*WHAT IS REQUIRED*:
Below is a block of entries, which should be copied verbatim apart from the pictures.
DATA TO PROCESS Block Start
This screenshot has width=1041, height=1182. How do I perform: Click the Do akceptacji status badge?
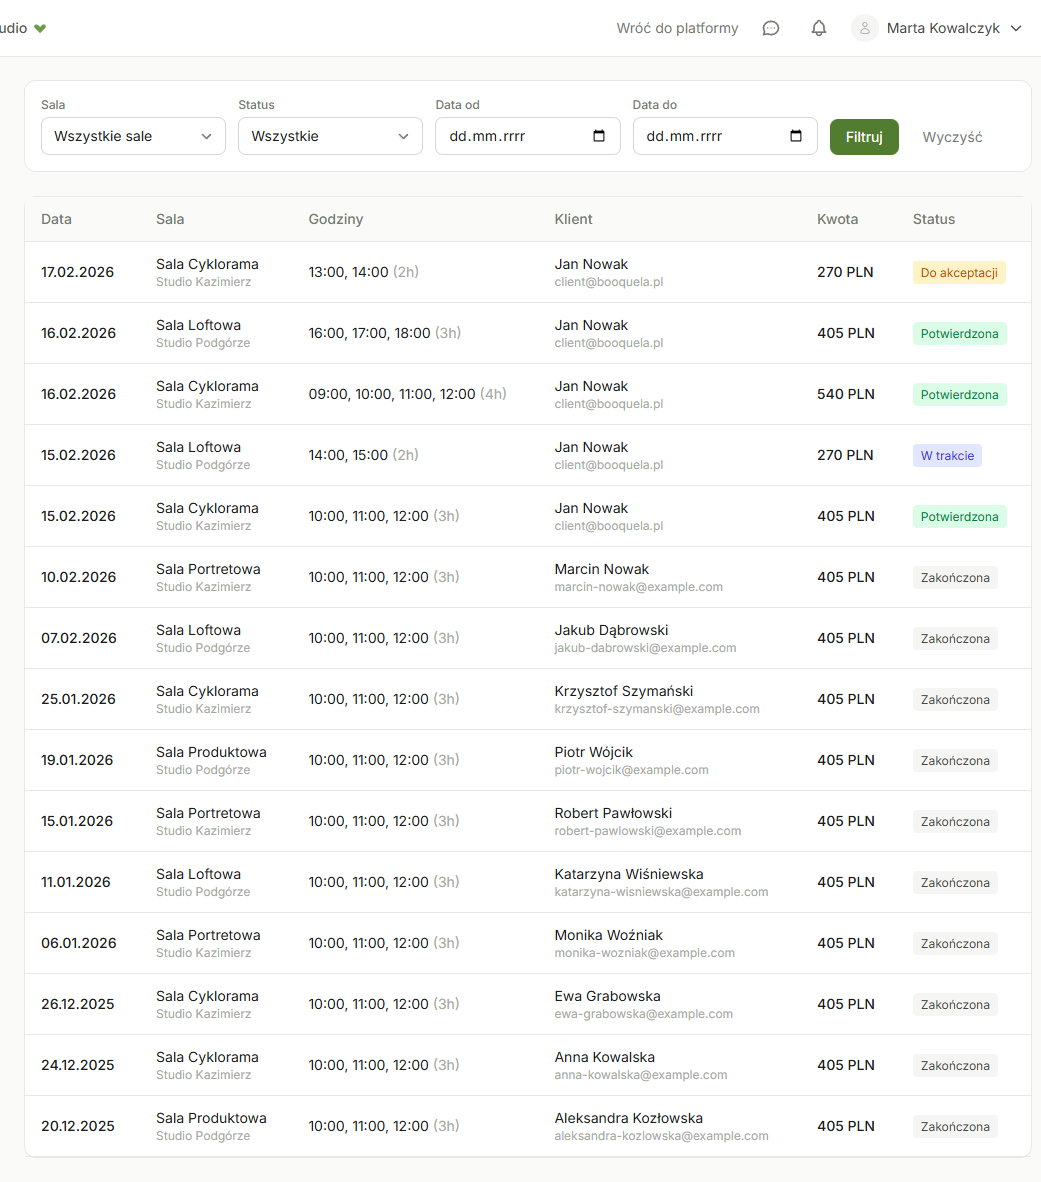(958, 273)
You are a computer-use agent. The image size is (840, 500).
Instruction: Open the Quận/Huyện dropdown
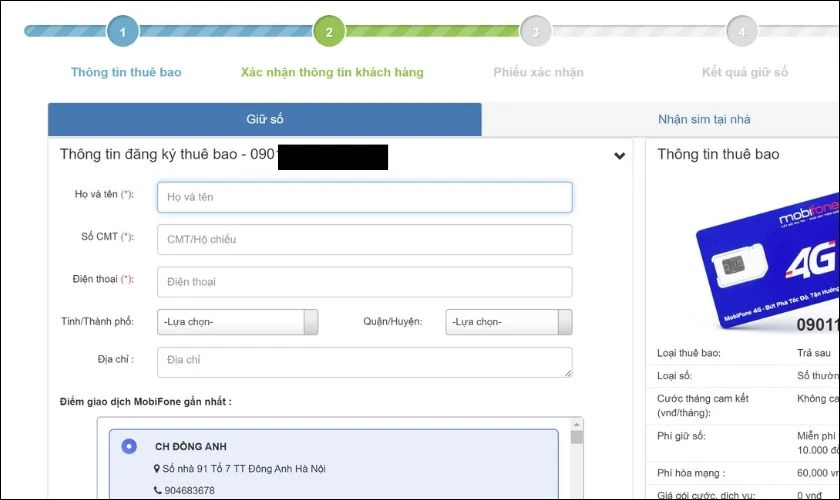508,322
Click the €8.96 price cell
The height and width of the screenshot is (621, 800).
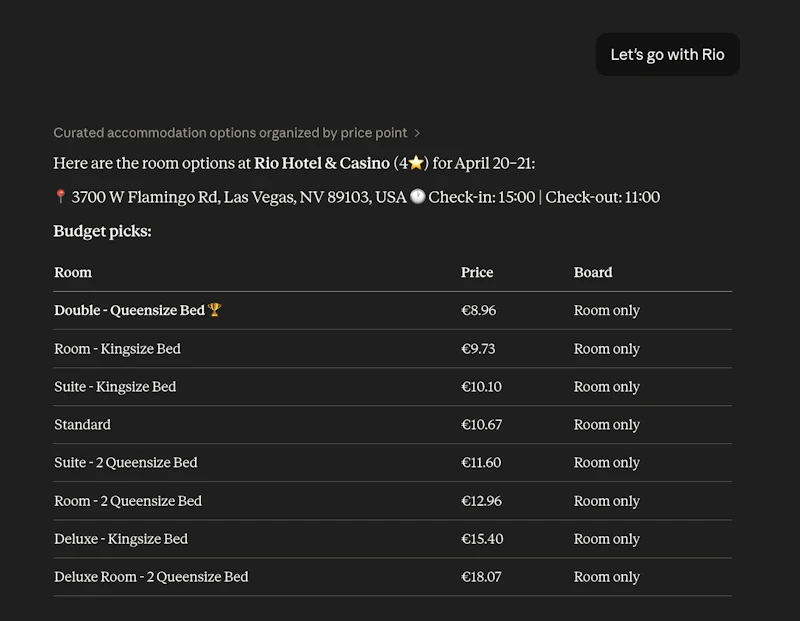tap(479, 310)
DATA TO PROCESS Block End
*EXERCISE ANSWER*:
This screenshot has width=1041, height=1182. How do I perform: Click the Do akceptacji status badge?
(958, 273)
You are a computer-use agent. The image size is (840, 500).
Instruction: Open the Quận/Huyện dropdown
508,322
Click the €8.96 price cell
The height and width of the screenshot is (621, 800).
tap(479, 310)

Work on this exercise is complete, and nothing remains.